- **Text**:
"""
Divorcing parents who live in Illinois will receive an Allocation of Parental Responsibilities/custody order as part of their divorce case. Things can get complicated if parents live in different states or a parent has recently moved into or out of the state. Before an Illinois judge can issue a custody order, the Illinois court must have jurisdiction over your case.

In order to avoid conflicting custody opinions from courts in different states, a law called the Uniform Child Custody Jurisdiction and Enforcement Act (UCCJEA) sets the rules on which court has jurisdiction. 

Among other things, the UCCJEA determines which state is the child’s “home state” for custody matters. Courts in the home state have jurisdiction over custody litigation involving that child and are the only ones that can hear a custody case for that child.

Illinois has jurisdiction to hear a child custody case if:

  • The child has lived in Illinois for the last six months.
  • The child lives out of state, but lived in Illinois within the past six months and one of the child’s parents still lives in the state.
  • No other state is the child’s home state and either (1) the child and at least one parent have significant connections with Illinois, and (2) substantial evidence exists in Illinois concerning the child’s care, protection, training, and personal relationships.

The UCCJEA and associated rules can be complex and hard to understand. If you’re unsure whether your child custody case should be heard in Illinois or in another state, you should consult with an experienced attorney. 

Determining a Child’s Best Interests in Illinois

Even when parents agree on custody, a judge must ultimately determine what custody arrangement would be in the child’s best interests. The emphasis in a custody determination is not on which parent is “better or worse”, but solely on the child’s safety and happiness. 

Here are some of the following factors to consider:

  • Both parent’s wishes.
  • The child’s wishes.
  • The child’s adjustment to their home, school, and community.
  • The parents’ and child’s physical and mental health.
  • Whether there has been physical violence by either parent, either directed against the child or another person.
  • Whether there has been ongoing or repeated domestic violence, either directed against the child or directed against another person.
  • The willingness and ability of each parent to facilitate and encourage a close and continuing relationship between the other parent and the child.

Every case is unique, and the court is free to decide what weight to give to these and other factors in making its decision. However, Illinois custody laws expressly state that the court should not consider a parent’s marital conduct unless it affects that parent’s relationship with the child. Judges will typically give both parents maximum involvement in the child’s life.
"""
- **Information shown**:
"""
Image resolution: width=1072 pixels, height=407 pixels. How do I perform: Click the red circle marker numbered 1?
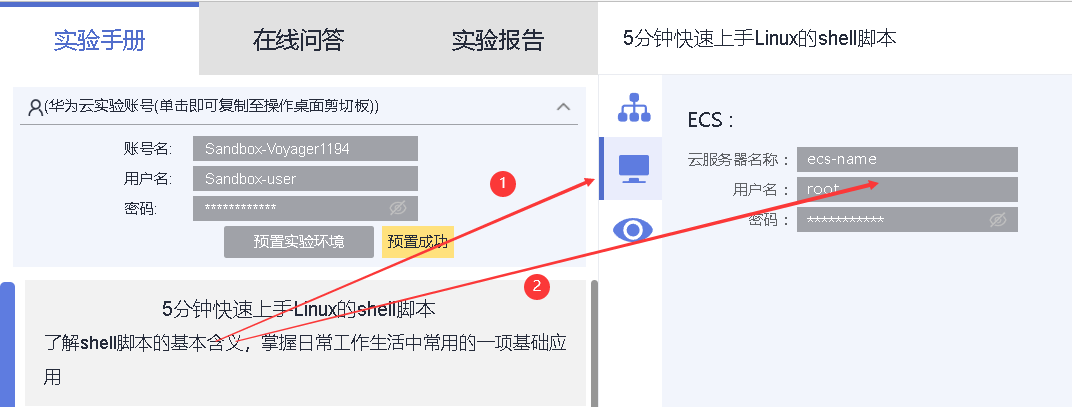click(502, 183)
"""
- **What this exercise asks**:
A) Can you rewrite the part of the Illinois custody text that starts at "Determining a Child’s" and ends after "The child’s wishes.", with "parenting arrangement" in place of "custody arrangement"?
B) Could you write the next part of the Illinois child custody text, picking up after its last sentence?

- **Answer set**:
A)
Determining a Child’s Best Interests in Illinois

Even when parents agree on custody, a judge must ultimately determine what parenting arrangement would be in the child’s best interests. The emphasis in a custody determination is not on which parent is “better or worse”, but solely on the child’s safety and happiness. 

Here are some of the following factors to consider:

  • Both parent’s wishes.
  • The child’s wishes.

B)
Can a Parent With Primary Physical Custody Relocate Out of State?

Illinois Courts require that a parent looking to permanently relocate a child from the State of Illinois have a written agreement and/or Court Order allowing the move.  There are a variety of factors the Court will consider in adjudicating whether the move is within your child’s best interest.  The parent who wants to relocate with the child out of state bears the burden of proving that the move serves the child’s best interests. A court must consider the following factors in determining whether a proposed move to another state is in the best interests of the child:

  • Whether the move will enhance the general quality of life for both the custodial parent and the child.
  • Whether the custodial parent’s proposed move is a ruse to frustrate or defeat the other parent’s visitation rights with the child.
  • The motives of the noncustodial parent in resisting the removal.
  • Whether a reasonable visitation schedule can be achieved if the move is allowed.

The parent seeking to move must prove that it is in the best interests of the child, not just the parent’s best interests. A judge will want to address housing arrangements, job opportunities, neighborhood and school quality, available activities for the child, and a well-considered plan to keep the child in touch with the left-behind parent. Some judicial districts in Illinois are more lenient about allowing removal than others. An experienced lawyer will know what to expect from the judges in your district.

Unless the parties have agreed in writing to the contrary, a custodial parent may remove the children to another part of the state without a court order. However, because this will bring about a significant disruption in the child’s relationship to the other parent, such a move could be considered a material change in the child’s circumstance, which could be the foundation of a petition for custody modification.

A permanent relocation is different from a vacation. Parents are free to take the child out of state on a temporary vacation as long as the court order allows it and the traveling parent provides the other parent the address and telephone number where the child may be reached while out of state, and the date on which the child will return to Illinois. 

What Happens if my Ex Want to Move Across International Borders?

International child custody cases are on the rise due to the mobility of couples who either desire to live abroad, move back to their home country or who receive international job assignments.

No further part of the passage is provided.